Partant de ce constat, elle renvoie aux États membres la responsabilité de définir “les conditions d’exercice et de mise en œuvre du droit au congé annuel payé, en précisant les circonstances concrètes dans lesquelles les travailleurs peuvent faire usage dudit droit”. (§32)
Il revient donc à la France de définir la durée raisonnable de report. (§33)
Sur la deuxième question, le gouvernement français a tenté de la faire écarter en avançant qu’en l’absence de disposition spécifique sur cette question, c’est le délai ordinaire de prescription qui doit s’appliquer soit 3 ans. (§36)
La Cour de justice rappelle qu’il est possible pour une réglementation nationale de prévoir les modalités d’exercice du droit aux congés payés, mais également la perte de ce droit à la fin d’une période de référence ou d’une période de report si et seulement si, le travailleur qui perd son droit avait eu la possibilité de l’exercer. (§47)
Autrement dit : si le travailleur a pu prendre ses congés et qu’il ne l’a pas fait, il est possible pour la Cour, de prévoir une perte de ce droit.
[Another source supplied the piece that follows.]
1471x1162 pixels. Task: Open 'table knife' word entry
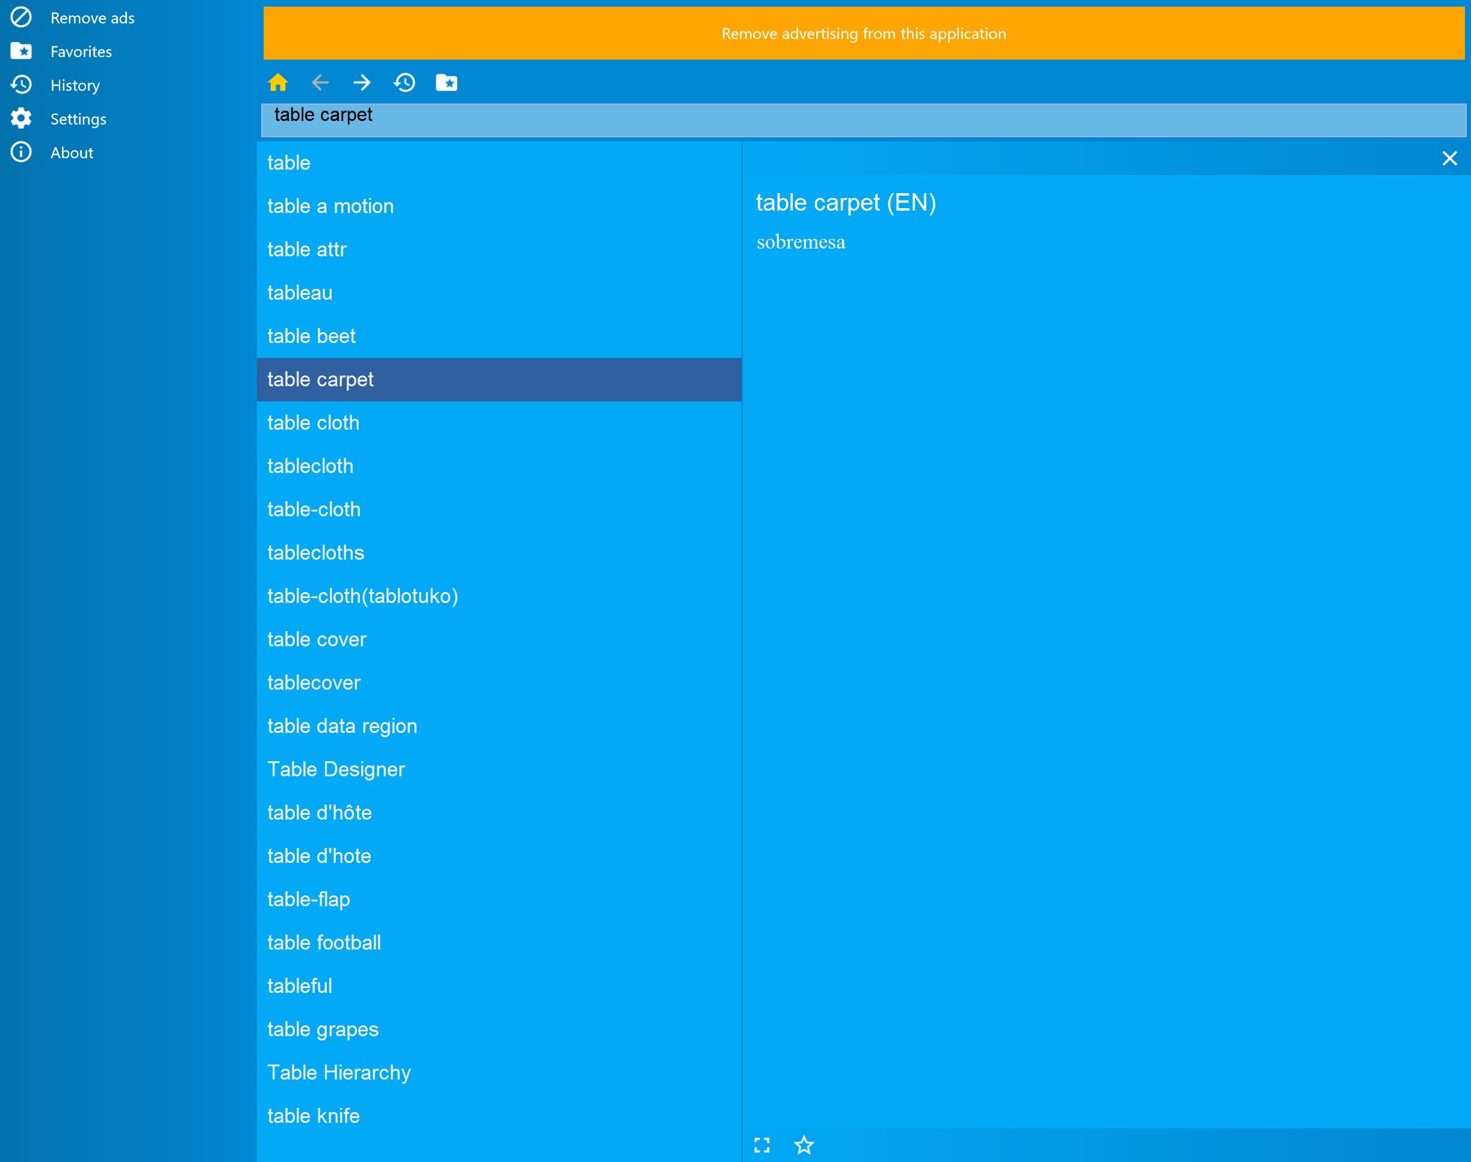coord(313,1116)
Par ailleurs, la Cour de Justice relève qu’un report illimité pourrait être gravement préjudiciable pour l’employeur : un cumul trop important d’absences d’un collaborateur peut perturber l’organisation du travail. (§48)
La Cour décide donc que les États membres peuvent prévoir une limite temporelle au report des congés payés dès lors qu’elle permet de faire droit à des demandes introduites moins de 15 mois après la fin de la période de référence ouvrant droit à ce congé et limitées à deux périodes de référence consécutives. (§53)
Pourquoi 15 mois ? Car c’est le délai dans lequel le premier salarié avait saisi la juridiction.
Est-ce que la solution aurait été la même si cette action en justice s’était passée avant ou après 15 mois ?
S’agissant de l’acquisition des CP maladie, la Confédération des petites et moyennes entreprises (CPME) a lancé une pétition contre les congés payés acquis pendant les arrêts de travail.